All of the equations, however, are based in scalar mathematics and simply use GIS to calculate equation parameters. This isn't a step beyond mapping, but an automation of current practice. Consider figure 1 for a couple of new approaches. The center two plots depict two radically different patterns of 'globs'— a systematic arrangement (Pattern A) on the top and an aggregated one on the bottom (Pattern B).
Figure 1. Characterizing map feature spacing and pattern.
The Proximity measure on the left side forms a continuous surface of 'buffers' around each glob. The result is a proximity surface indicating the distance from each map location to its nearest glob. For the systematic pattern, A, the average proximity is only 324 meters with a maximum distance of 933m and a standard deviation of +213m. The aggregated pattern, B, has a much larger average of 654m, with a maximum distance of 1515m and a much larger standard deviation of +387m. Heck, where the green-tones start it is more than 3250m to the nearest glob— more than the farthest distance in the systematic pattern. Your eye senses this 'void'; the computer recognizes it as having large proximity values.

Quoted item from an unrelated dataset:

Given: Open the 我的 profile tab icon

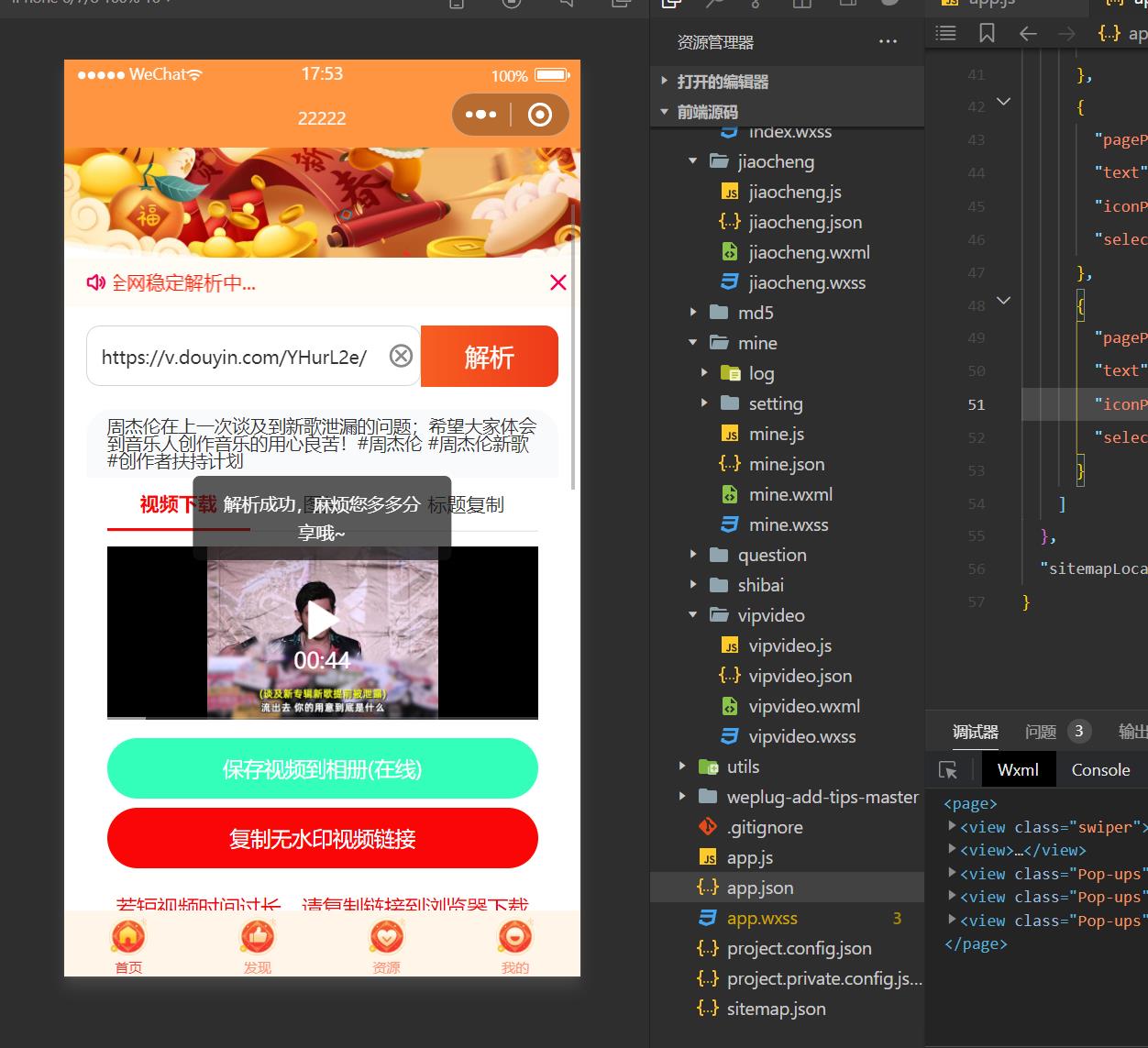Looking at the screenshot, I should point(514,937).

The Contiguity measure on the right side of the figure takes a different perspective. It looks at how the globs are grouped. It asks the question, "If each glob is allowed to reach out a bit, which ones are so close that they will effectively touch? If the 'reach at' factor is only one (1 'step' of 30m), none of the nine individual clumps will be grouped in either pattern A or B. However, if the factor is two, grouping occurs in Pattern B and the total number of ‘extended’ clumps is reduced to three. As shown in the figure, an 'at' factor of two results in just three extended clumps for the clumped pattern. The systematic pattern is still left with the original nine. Your eye senses the 'nearness' of globs; the computer recognizes this same thing as the number of effective clumps.
See, both you and your computer can 'see' the differences in the patterns. But, the computer sees it in a quantitative fashion, with a lot more detail in its summaries. But there is more. Remember those articles describing 'effective distance' (GIS WORLD September, 1989 through February, 1990)? Not all things align themselves in straight lines 'as-the-crow-flies." Suppose some patches are separated by streams your beast of interest can't cross. Or areas, such as high human activity, which they could cross, but prefer not to cross unless they have to. Now, what is the real feature spacing? You don't have a clue. But the proximity and contiguity distributions will tell you what it is really like to move among the features.
Without the computer, you must assume your animal moves in the straight line of a ruler and the real-world complexity of landscape patterns can be reduced to a single value. Bold assumptions, that asks little of GIS. To go beyond mapping, GIS asks a great deal of you— to rethink your assumptions and methodology in light of its new tools.
As with all Beyond Mapping articles, allow me to apologize in advance for the "poetic license" invoked in this terse treatment of a technical subject. A good reference on fractal geometry is "Measuring the Fractal Geometry of Landscapes," by Bruce T. Milne, in Applied Mathematics and Computation, 27:67-79 (1988). An excellent practical application of forest fragmentation analysis is "Measuring Forest Landscape Patterns in the Cascade Range of Oregon," by William J. Ripple, et. al., in Biological Conservation, 57:73-88 (1991).